The Merciless Ladies by Winston Graham


  She had certainly grown up.

  ‘I’ve known him fifteen years’, I said. ‘He’s not failed yet.’

  ‘I said I was only a little afraid. But that’s because so much hangs on it … Anyway, I felt I had to come. We’ve been trying to get away and so many things have delayed us. So putting it off another week …’

  ‘Set your mind at rest. I’m content if—’

  The door bell whirred. ‘Hold on … Probably someone for the last tenant.’

  I went to the door and opened it. Paul was there.

  IV

  ‘I wondered if I might catch you in, Bill.’

  ‘Yes’, I said.

  He stood there, strongly built, well dressed, self-contained, the very reverse, so it seemed, of a temperamental artist.

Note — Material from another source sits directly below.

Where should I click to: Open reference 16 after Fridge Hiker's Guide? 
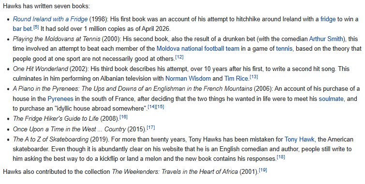[123, 117]
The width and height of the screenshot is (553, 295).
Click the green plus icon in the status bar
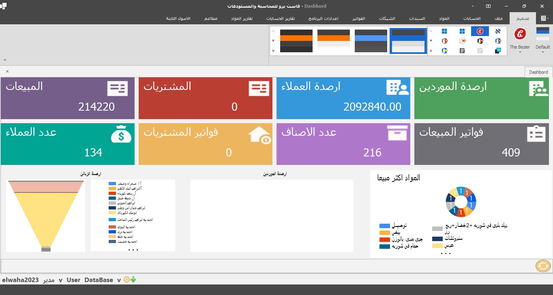(x=133, y=280)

  ‘Lucky I remembered your number’, he said, and then he caught sight of Holly. ‘Well, I’m hanged!’ He looked at her quizzically. ‘So this was where you went.’

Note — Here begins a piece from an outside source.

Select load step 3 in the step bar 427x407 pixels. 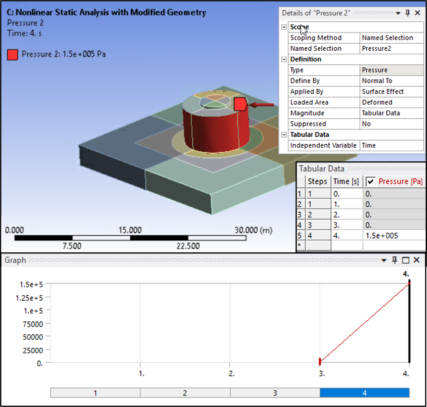(274, 393)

  ‘Yes’, said Holly. ‘I thought of telling you, and then I thought I wouldn’t.’

  He came in and slipped off his coat. ‘All women are deceitful. Even this one. And I suppose you came here to tell him secretly all the things I came here to tell him secretly.’

  ‘I thought you weren’t perhaps going to explain everything to him’, said Holly. ‘And he ought to know.’

  ‘You are a couple’, I said; ‘both sneaking round like this. If you want to go and live in Cumberland, go with my blessing. Paint yourselves pink if you like. Don’t think I care.’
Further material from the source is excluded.